> _WHAT THE EXERCISE ASKS_: What follows is a listing; restate all of it word for word.

> _MATERIAL PROVIDED_:
Content starts

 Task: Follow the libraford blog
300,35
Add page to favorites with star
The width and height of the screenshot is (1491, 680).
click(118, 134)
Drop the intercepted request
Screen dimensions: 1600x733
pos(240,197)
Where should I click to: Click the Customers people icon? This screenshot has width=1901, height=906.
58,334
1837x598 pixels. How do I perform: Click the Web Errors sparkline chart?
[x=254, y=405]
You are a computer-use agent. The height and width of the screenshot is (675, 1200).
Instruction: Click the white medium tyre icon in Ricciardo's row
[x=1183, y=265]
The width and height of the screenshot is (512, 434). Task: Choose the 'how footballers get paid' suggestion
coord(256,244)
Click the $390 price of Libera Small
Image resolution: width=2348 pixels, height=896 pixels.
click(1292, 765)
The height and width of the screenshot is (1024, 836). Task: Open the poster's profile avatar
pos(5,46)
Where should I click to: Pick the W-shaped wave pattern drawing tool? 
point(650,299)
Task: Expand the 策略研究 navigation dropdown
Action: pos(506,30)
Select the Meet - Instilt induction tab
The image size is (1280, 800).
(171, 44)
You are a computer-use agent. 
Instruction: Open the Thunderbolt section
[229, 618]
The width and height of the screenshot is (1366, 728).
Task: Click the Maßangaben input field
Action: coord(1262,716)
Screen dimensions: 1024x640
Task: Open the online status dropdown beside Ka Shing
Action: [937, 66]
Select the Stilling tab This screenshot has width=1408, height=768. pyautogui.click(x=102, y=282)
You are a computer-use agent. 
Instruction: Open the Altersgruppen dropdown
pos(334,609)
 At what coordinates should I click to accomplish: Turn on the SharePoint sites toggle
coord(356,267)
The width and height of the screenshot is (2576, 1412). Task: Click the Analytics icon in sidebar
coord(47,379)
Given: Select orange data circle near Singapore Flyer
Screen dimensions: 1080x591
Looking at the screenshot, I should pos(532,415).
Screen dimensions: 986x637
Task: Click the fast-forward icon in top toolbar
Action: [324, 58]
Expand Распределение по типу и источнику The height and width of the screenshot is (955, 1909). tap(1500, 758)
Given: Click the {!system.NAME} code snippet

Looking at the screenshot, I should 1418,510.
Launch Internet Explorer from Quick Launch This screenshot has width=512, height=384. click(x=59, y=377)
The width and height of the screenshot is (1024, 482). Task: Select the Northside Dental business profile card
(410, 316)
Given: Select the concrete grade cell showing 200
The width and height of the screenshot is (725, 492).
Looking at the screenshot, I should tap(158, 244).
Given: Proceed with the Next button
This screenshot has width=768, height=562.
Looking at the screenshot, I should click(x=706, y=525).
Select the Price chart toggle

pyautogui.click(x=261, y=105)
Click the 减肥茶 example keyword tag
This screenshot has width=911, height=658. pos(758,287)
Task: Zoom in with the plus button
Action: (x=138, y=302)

Content ends

> _SOLUTION BELOW_:
 Task: Follow the libraford blog
300,35
Add page to favorites with star
The width and height of the screenshot is (1491, 680).
click(118, 134)
Drop the intercepted request
Screen dimensions: 1600x733
pos(240,197)
Where should I click to: Click the Customers people icon? This screenshot has width=1901, height=906.
58,334
1837x598 pixels. How do I perform: Click the Web Errors sparkline chart?
[x=254, y=405]
You are a computer-use agent. The height and width of the screenshot is (675, 1200).
Instruction: Click the white medium tyre icon in Ricciardo's row
[x=1183, y=265]
The width and height of the screenshot is (512, 434). Task: Choose the 'how footballers get paid' suggestion
coord(256,244)
Click the $390 price of Libera Small
Image resolution: width=2348 pixels, height=896 pixels.
click(1292, 765)
The height and width of the screenshot is (1024, 836). Task: Open the poster's profile avatar
pos(5,46)
Where should I click to: Pick the W-shaped wave pattern drawing tool? 
point(650,299)
Task: Expand the 策略研究 navigation dropdown
Action: pos(506,30)
Select the Meet - Instilt induction tab
The image size is (1280, 800).
(171, 44)
You are a computer-use agent. 
Instruction: Open the Thunderbolt section
[229, 618]
The width and height of the screenshot is (1366, 728).
Task: Click the Maßangaben input field
Action: coord(1262,716)
Screen dimensions: 1024x640
Task: Open the online status dropdown beside Ka Shing
Action: [937, 66]
Select the Stilling tab This screenshot has width=1408, height=768. pyautogui.click(x=102, y=282)
You are a computer-use agent. 
Instruction: Open the Altersgruppen dropdown
pos(334,609)
 At what coordinates should I click to accomplish: Turn on the SharePoint sites toggle
coord(356,267)
The width and height of the screenshot is (2576, 1412). Task: Click the Analytics icon in sidebar
coord(47,379)
Given: Select orange data circle near Singapore Flyer
Screen dimensions: 1080x591
Looking at the screenshot, I should pos(532,415).
Screen dimensions: 986x637
Task: Click the fast-forward icon in top toolbar
Action: [324, 58]
Expand Распределение по типу и источнику The height and width of the screenshot is (955, 1909). tap(1500, 758)
Given: Click the {!system.NAME} code snippet

Looking at the screenshot, I should 1418,510.
Launch Internet Explorer from Quick Launch This screenshot has width=512, height=384. click(x=59, y=377)
The width and height of the screenshot is (1024, 482). Task: Select the Northside Dental business profile card
(410, 316)
Given: Select the concrete grade cell showing 200
The width and height of the screenshot is (725, 492).
Looking at the screenshot, I should tap(158, 244).
Given: Proceed with the Next button
This screenshot has width=768, height=562.
Looking at the screenshot, I should click(x=706, y=525).
Select the Price chart toggle

pyautogui.click(x=261, y=105)
Click the 减肥茶 example keyword tag
This screenshot has width=911, height=658. pos(758,287)
Task: Zoom in with the plus button
Action: (x=138, y=302)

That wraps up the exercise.